17. The company had purchased land from M/s Bigesto Technologies Limited at E-14, Site- B, Surajpur Industrial Area, Greater Noida, U.P.

18. M/s Diamond Mattresses Company (P) Ltd. has become the wholly owned subsidiary of the company w.e.f. 25th September, 2010.

19. The application for compounding of offence of the Company u/s 621A of the Companies Act, 1956 had been accepted by Company Law Board, New Delhi for the default of inter- companies transactions for the last 5 years.

20. The market value of investment as on 31st March, 2011 is Rs.3123608.56/-

21. The company is having Unit -1 at Greater Noida, Unit -II at Roorkee (Uttrakhand), Unit IV & V at Pune and is in the process to set up Unit -III at Greater Noida.

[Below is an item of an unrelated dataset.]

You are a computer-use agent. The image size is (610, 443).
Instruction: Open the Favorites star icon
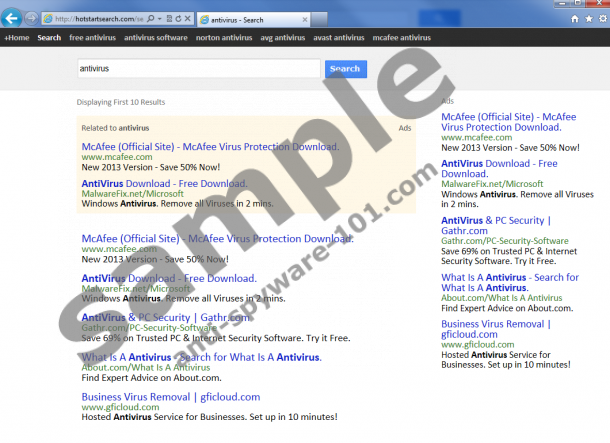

22. The Company has deposited Rs.75 lakhs as on March 31 2011, towards anti dumping duty as demanded by DRI. However no show cause notice has been received from them. The company will decide its future course of action on receipt of the show cause notice.

23. Segment Reporting

The company operates in a single segment of Electronics goods and components and therefore the disclosure requirements as per Accounting Standard 17 "Segment Reporting" is not applicable to the company.

24. The company was having partnership of 40% with M/s PG Electronics, a partnership firm that was withdrawn by the company with effect from 31.03.2010.